We formally introduce a rod network model that includes the effect of chain confinement by adding a generalized localization contribution to the network elasticity,
$2{\nu}_{p}{G}_{e}({\lambda}_{x}^{1/2{\nu}_{p}}+{\lambda}_{y}^{1/2{\nu}_{p}}+{\lambda}_{z}^{1/2{\nu}_{p}}-3)$, where *ν _{p}* = ½ and

$$\Delta {F}_{\text{RC}}=\frac{{G}_{c}}{2b}\left\{\text{exp}\left[b\left({\lambda}_{x}^{2}+{\lambda}_{y}^{2}+{\lambda}_{z}^{2}-3\right)\right]-1\right\}+2{G}_{e}({\lambda}_{x}^{1/2}+{\lambda}_{y}^{1/2}+{\lambda}_{z}^{1/2}-3)$$

(7)

We can expect local chain packing effects to be substantially less important in stiff polymer networks, but having stiff polymer chains should on the other hand amplify interactions between chains associated with the constraints of chain uncrossability and volume exclusion. Our comparisons to experiment below provide an opportunity to study these entanglement effects in stiff fiber networks within the frame of our model.

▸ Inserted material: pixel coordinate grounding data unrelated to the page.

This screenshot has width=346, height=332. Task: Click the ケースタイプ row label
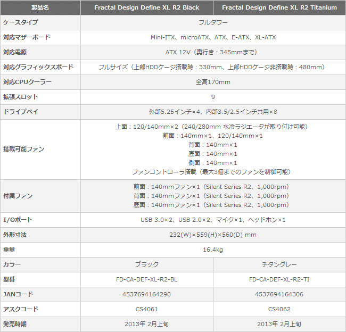(21, 22)
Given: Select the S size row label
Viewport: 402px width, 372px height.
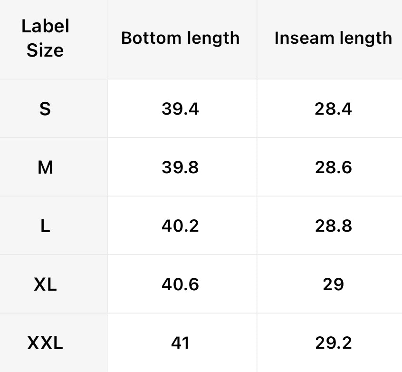Looking at the screenshot, I should click(x=45, y=109).
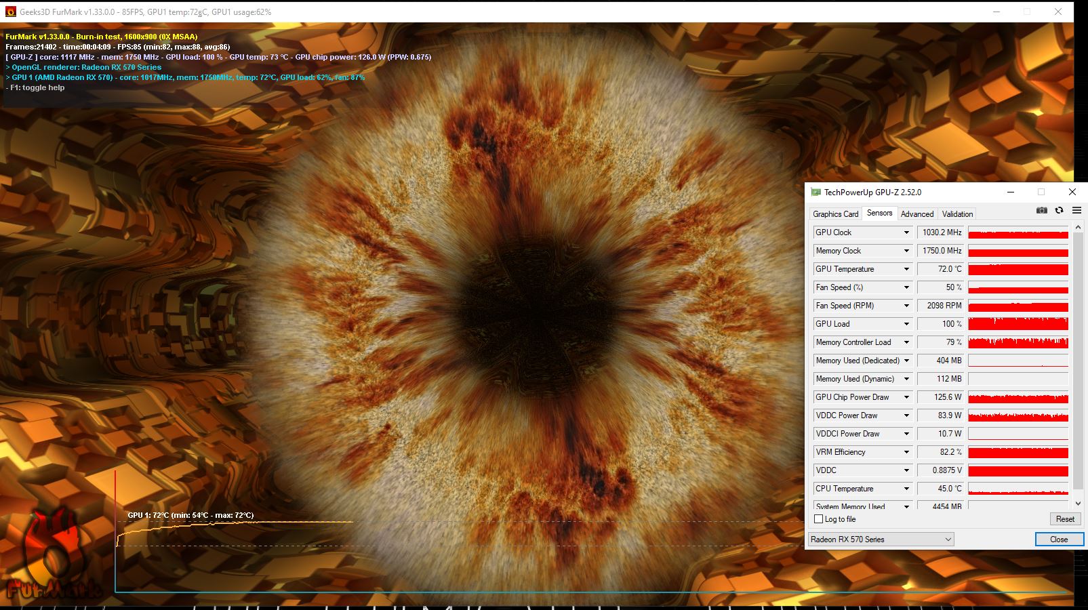Expand the Fan Speed (RPM) dropdown
Screen dimensions: 1088x610
coord(906,306)
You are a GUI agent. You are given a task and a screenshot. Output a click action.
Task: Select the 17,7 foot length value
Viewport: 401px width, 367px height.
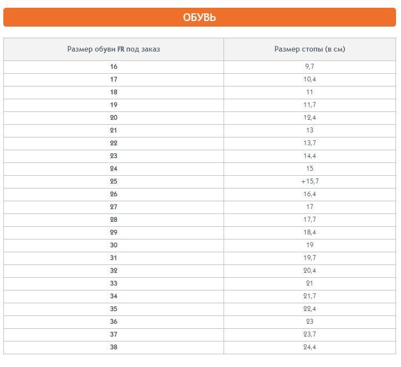click(309, 220)
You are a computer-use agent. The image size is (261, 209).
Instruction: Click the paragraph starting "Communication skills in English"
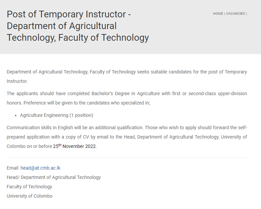[x=127, y=137]
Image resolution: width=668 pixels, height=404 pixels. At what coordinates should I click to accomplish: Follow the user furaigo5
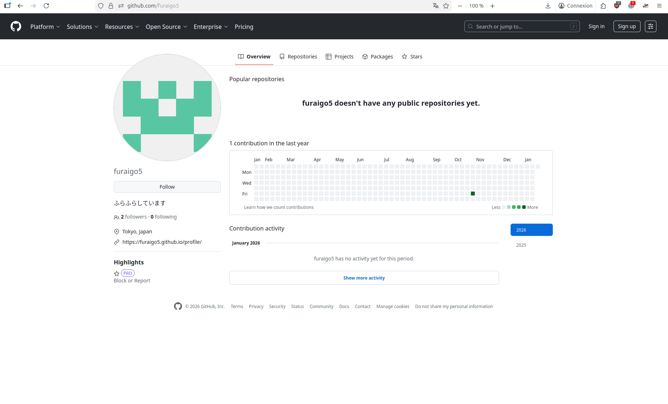pos(167,187)
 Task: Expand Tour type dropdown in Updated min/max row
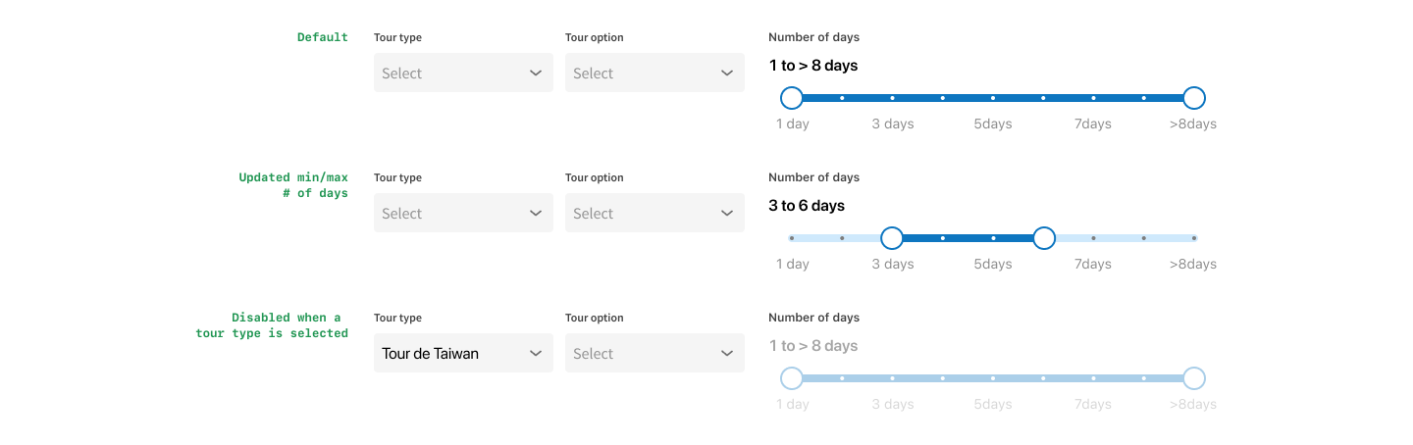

Many networks are formed by a self-assembly process involving the thermally reversible association of network chains. This process may involve the self-assembly of the network fibers, which in turn, exhibit branching to create a network (perhaps with other molecules that regulate the fiber branching process). For example, common gelatin networks self-assemble through the formation of stiff triple helices of the gelatin molecules that are linked by flexible chain ‘links’ where the chain helices are not well organized.^{40} The associative interactions between the monomers within the polymer network can be disrupted by heating or applied stress. Since networks of polymers with associative interactions and self-assembled fiber networks of bundled molecules are common, it would evidently be helpful to have a minimal model that captures essential aspects of these networks. For example, we can expect that deforming self-assembled or thermally reversible networks will ultimately cause a breakdown of network structure by virtue of the stress-induced disruption of the associations defining the network, with a consequent loss of network stiffness. Once the network has “melted” due to the imposition of such stresses, it should recover its pre-stressed state (eventually) through associations and dissociations occurring under a state of dynamic equilibrium. Next we introduce a minimal model to describe this effect. It is noted that if the network undergoes an instability under deformation, such as fracture or significant plastic flow, before melting then our theory does not apply; network deformation then leads to an irreversible modification of the network.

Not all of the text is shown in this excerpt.